**Stated task**
Give the records between the lines holding "This screenshot has width=598, height=882." and "point(113,78)", inclusive, as a JSON list of strings with one string per line, skipping blank lines. Omit the pictures from the output.

**Data shown**
## start
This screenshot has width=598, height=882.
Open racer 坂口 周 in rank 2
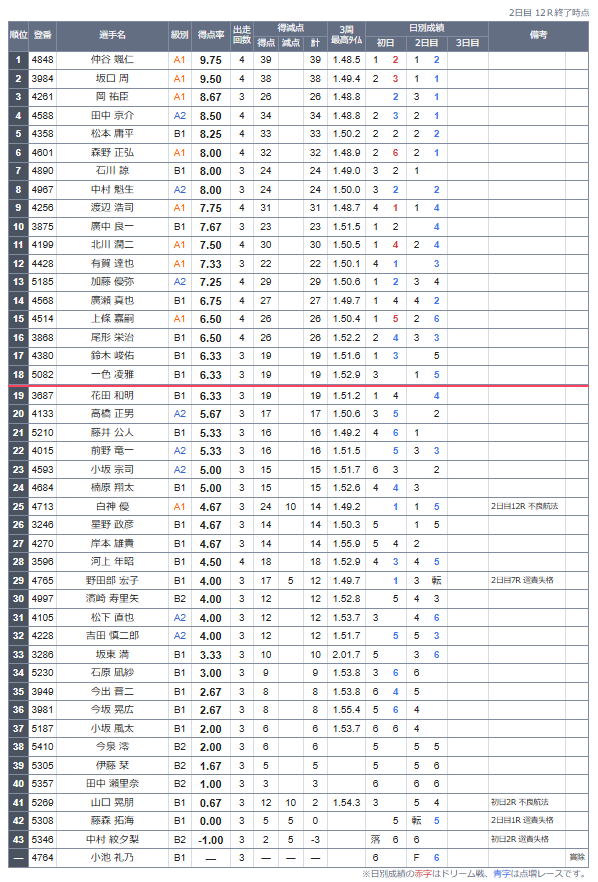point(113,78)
## end
## start
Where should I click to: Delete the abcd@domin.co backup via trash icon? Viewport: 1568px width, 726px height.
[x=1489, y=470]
## end
**The response**
[
  "This screenshot has width=598, height=882.",
  "Open racer 坂口 周 in rank 2",
  "point(113,78)"
]